Since its introduction in 2002, Microsoft’s ASP.NET framework has become one of the most common programming frameworks in use today. Historically, ASP.NET was split between a few different sub-frameworks including ASP.NET Web API, ASP.NET Web Pages, and their most commonly adopted framework: ASP.NET MVC. In anticipation of the launch of ASP.NET Core, which unifies the older sub-frameworks into a single programming model, Microsoft has halted development of ASP.NET MVC, leaving many developers left to wonder whether to keep utilizing ASP.NET MVC, or migrate their applications to ASP.NET Core.
ASP.NET MVC, an introduction
ASP.NET is a pattern-based development framework used to create dynamic websites and web-based applications. As a framework, it is incredibly versatile, testable, and powerful, offering a robust feature set and some truly powerful tools. Thanks to a wide range of view engine support, ASP.NET MVC apps are incredibly easy to deploy on connected Windows based devices. Its arc is based on three layers: Model, View, Controller.
Model is the central component of the application. Existing independent of the user-interface, the model acts as the dynamic data structure, directly managing the data, rules, and logic of the application.
Broadly speaking, view refers to any representation of the data. In the context of web application, view is the visual component of the user interface, which can be changed based on Model data and user input.
The controller accepts user input and uses it to modify the model or the view, assuming the inputs are validated.

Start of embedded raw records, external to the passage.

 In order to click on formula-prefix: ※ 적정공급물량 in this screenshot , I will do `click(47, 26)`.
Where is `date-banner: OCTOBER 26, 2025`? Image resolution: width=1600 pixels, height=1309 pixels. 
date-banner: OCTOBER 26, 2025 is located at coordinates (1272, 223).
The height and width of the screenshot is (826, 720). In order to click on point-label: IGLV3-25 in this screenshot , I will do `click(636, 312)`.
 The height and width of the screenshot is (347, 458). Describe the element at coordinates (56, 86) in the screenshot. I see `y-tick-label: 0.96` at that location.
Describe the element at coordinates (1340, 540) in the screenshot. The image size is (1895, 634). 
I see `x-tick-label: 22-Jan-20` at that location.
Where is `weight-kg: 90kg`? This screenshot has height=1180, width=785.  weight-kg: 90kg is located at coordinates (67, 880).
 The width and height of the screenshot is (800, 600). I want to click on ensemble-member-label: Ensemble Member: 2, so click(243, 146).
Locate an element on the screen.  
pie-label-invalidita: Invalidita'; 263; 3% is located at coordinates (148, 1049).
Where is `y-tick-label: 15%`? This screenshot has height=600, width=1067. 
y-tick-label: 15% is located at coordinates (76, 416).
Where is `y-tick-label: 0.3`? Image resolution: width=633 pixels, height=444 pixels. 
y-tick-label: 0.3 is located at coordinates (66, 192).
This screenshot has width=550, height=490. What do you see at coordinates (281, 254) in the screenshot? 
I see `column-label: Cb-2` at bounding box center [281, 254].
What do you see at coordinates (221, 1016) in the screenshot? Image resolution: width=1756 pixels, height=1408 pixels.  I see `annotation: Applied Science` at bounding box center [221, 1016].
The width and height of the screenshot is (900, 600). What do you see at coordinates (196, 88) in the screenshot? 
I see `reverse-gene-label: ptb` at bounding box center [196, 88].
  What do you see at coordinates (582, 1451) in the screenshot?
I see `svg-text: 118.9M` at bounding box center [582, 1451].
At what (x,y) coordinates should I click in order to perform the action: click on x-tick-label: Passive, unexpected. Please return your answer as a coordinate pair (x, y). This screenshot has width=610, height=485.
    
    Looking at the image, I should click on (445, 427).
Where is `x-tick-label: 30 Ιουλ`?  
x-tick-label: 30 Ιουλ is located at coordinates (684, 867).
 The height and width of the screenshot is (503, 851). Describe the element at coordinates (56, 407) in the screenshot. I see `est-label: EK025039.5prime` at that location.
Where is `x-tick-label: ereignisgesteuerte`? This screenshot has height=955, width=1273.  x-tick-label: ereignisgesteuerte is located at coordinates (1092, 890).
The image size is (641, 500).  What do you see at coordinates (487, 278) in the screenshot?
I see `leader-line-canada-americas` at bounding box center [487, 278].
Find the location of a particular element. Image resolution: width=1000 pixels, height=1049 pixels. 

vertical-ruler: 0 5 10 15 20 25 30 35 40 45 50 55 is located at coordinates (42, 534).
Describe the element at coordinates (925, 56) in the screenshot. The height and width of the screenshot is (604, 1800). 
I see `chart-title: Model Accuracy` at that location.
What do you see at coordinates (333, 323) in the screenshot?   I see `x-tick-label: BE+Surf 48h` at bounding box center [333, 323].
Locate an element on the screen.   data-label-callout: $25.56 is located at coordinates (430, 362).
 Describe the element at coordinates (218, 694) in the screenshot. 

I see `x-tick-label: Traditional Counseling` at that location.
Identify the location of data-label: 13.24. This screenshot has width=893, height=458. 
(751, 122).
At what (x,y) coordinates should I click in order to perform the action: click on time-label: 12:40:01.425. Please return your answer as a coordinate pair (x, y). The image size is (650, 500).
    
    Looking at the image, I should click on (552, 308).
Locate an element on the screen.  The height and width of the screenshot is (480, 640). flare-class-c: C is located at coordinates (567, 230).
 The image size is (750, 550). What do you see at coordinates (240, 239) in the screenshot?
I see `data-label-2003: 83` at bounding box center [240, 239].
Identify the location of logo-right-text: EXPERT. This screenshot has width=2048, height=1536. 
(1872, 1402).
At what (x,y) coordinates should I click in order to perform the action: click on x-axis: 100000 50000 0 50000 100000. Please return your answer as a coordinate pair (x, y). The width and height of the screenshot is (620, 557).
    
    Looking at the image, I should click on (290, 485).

ASP.NET Core was designed to unify the most important ASP.NET components under a “learn and compose” framework. Unlike the previous ASP.NET components which were released under a variety of different licenses, ASP.NET Core is a fully open source framework. By eschewing reliance on the Windows exclusive .NET Framework libraries, ASP.NET Core is designed from the ground up to be platform agnostic. This allows ASP.NET Core apps to be deployed on MacOS or Linux based servers or devices.
So which one is right for you?
When to choose ASP.NET MVC
You’re working on an already developed app and want to expand functionality
Your team already has experience with ASP.NET MVC
Your application will only be deployed on Windows based devices and servers
You prefer to work on a mature and thoroughly documented framework
When to choose ASP.NET Core
You prefer to work with a framework that is fully open source
You want your application to be deployable on any OS
You’re comfortable with working on the bleeding edge of development
You want an application framework with a long development roadmap ahead of it
My perspective as an ASP.NET MVC developer
ASP.NET MVC allowed developers like me to abandon our reliance on Webforms for developing our web applications. Using my existing knowledge of .NET Framework and Visual Studio, it vastly improved the way I coded web applications using the Microsoft software stack. Even my earliest websites devoted to the ASP.NET MVC community were coded using ASP.NET MVC!
ASP.NET MVC brought Microsoft’s development stack in line with the trend towards server-side applications, which became the web app revolution we all enjoy today. It was a necessary step to take, and has matured into a robust framework that will be useful for years to come.
ASP.NET Core: what comes next
Just like ASP.NET MVC before it, the aim of ASP.NET Core is to once again bring Microsoft’s web development stack in line with emerging trends and create a framework that can grow at the same pace as technology. Thanks to its age and reliance on things like OS specific frameworks and closed source components, ASP.NET MVC had serious limitations that would become more difficult to overcome with time.
This is not to say that ASP.NET MVC is dead in the water. Thanks to an active developer community and extensive documentation, MVC will still be a strong choice for developers who don’t have to worry about deploying on non-Windows devices, and ultimately may be a sound choice for developers who would rather wait for ASP.NET Core to mature before migrating.
ASP.NET Core, and the underlying .NET Core framework that powers it is incredibly powerful, incredibly scalable, and will only improve with time and subsequent development. Its fully open-source nature means developers have flexibility and the opportunities for expansion are unparalleled by anything that relies on closed source components. The OS agnostic nature of .NET Core also means that ASP.NET Core applications can be deployed on more devices and servers than ever before, including routers and IoT devices that are usually run on Linux.
Regardless of which version of ASP.NET you choose to develop your application, know that for the time being the future looks bright thanks to continued corporate and community support.